Editor's Note: This is the third installment in a series by our author, who now puts the spotlight on Laurie Hammer, a longtime pro in Florida whose career has spanned decades at the top levels of golf and created many friends along the way.

Laurie Hammer

Most club pros approach their careers the way an accomplished chess player looks at the chessboard; they are continually anticipating their next move.

Laurie Hammer wasn't wired that way. Though other opportunities came his way from time to time, he chose to spend more than 40 years at Delray Dunes in Boynton Beach, Fla., before retiring in 2010. His was and remains a rich legacy of professional accomplishment, enduring friendships, personal satisfaction, wonderful memories but, tragically, also a deep sense of loss.

When you think of Laurie Hammer the word "first" quickly springs to mind. There are few professionals who compare with the commitment to excellence demonstrated by Laurie throughout his career. He was a first team All-American at the University of Florida his senior year. He was a successful graduate of the first-ever qualifying school - Q-School - class in 1965, where he obtained his PGA Tour card.

He might be the first club professional to appear on the front and back cover of Golf World Magazine simultaneously, the former for a big tournament victory and the latter as a fashion model. (And back in the day you would have thought you were looking at a doppelganger of actor Jeff Daniels, albeit decked out in a wild pair of '70s-era golf trousers.)

Above and beyond all that, he was the first professional at Delray Dunes, built the first house in the development, which was, keeping with the theme, located on the first hole. Is it a stretch to say that Hammer was "first" among equals?

In his three-and-a-half-year stint on the PGA Tour that preceded his life as a club professional, Hammer won one event, an alternate-shot competition with close friend Dave Stockton. "I did fair, but not great," begins the distinguished, silver-haired pro. "When a friend of mine from college named Jack Cabler offered me the chance to become the head professional at Delray Dunes, where we also got in on the ground floor of the development, we decided to do so. In my mind I was committed to three or four years on Tour to see if I could make it, and when I didn't I was ready to walk away. I left the Tour with no regrets."

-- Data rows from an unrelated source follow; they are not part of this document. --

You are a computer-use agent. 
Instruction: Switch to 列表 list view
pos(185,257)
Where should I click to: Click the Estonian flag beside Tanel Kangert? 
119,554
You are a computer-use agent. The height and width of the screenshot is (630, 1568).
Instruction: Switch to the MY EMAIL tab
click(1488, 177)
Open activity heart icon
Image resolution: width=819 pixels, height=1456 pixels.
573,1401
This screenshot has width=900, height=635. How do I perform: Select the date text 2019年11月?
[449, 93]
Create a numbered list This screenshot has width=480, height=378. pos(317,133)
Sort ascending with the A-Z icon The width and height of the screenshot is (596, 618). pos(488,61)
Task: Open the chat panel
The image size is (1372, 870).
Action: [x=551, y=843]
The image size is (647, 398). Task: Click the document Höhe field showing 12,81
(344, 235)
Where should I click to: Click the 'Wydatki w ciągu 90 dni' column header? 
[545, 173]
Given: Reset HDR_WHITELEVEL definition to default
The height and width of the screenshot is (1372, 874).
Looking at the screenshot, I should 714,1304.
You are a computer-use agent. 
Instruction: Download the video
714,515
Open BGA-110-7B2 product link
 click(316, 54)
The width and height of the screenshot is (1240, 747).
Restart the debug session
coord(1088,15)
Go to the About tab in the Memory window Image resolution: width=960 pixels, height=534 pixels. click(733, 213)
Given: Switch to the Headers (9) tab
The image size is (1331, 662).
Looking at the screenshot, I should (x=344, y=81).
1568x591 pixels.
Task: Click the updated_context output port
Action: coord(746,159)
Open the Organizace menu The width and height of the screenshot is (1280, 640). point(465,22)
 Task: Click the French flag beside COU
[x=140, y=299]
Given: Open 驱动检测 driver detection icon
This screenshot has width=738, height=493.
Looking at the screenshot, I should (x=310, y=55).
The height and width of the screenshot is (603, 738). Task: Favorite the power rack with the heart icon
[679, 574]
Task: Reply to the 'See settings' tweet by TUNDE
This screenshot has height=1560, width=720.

Certainly the greatest regret of his life was the untimely passing of his two-year-old daughter, Cynthia, who died accidentally after falling off of a railing at the Atlanta Tour stop in the spring of 1970. More than 40 years later, Hammer still becomes visibly emotional about that awful day. "I was leaning towards leaving the Tour anyway, and when Cynthia died it sealed the decision," continues Hammer. Adds his wife Marlene, "We lost our taste for the Tour life after that."

The home they built was the first of what eventually became 310 residences in the community, and Hammer's college teammate Bob Murphy and his wife built directly next door. Murphy is a former U.S. Amateur champion who also amassed 16 total victories on the PGA and Champions tours. "The Hammers are wonderful people and great neighbors. We've lived next door to each other ever since the beginning so that pretty much sums it up," states Murphy, a longtime member of the NBC golf-coverage team. It was both couples' first housing purchase, and neither has ever felt the need to move elsewhere. They have remained next-door neighbors for nearly 45 years.

There are a number of reasons Laurie and Marlene Hammer couldn't be convinced to leave Delray Dunes. These include the effortless commute to the office (30 seconds by golf cart), their friendship with the Murphys, their close relationship with golf course designer Pete Dye and his wife Alice - who lived nearby and were part of the club's social fabric, and also the fact that their children Kevin and Julie were so happy and established. In a situation that is highly unusual in the private club world, owing to his early real estate investment in the community, Laurie was actually a member of the club where he was employed as the professional.

Technically it means he could have played in the annual Pro-Member as a single, but in actuality, the Hammers enjoyed and still enjoy not only their membership, but also membership in the mutual admiration society at the club. After all, Palm Beach County is full of private club members with sizable bank accounts and matching senses of entitlement. But no such superior vibe exists at Delray Dunes.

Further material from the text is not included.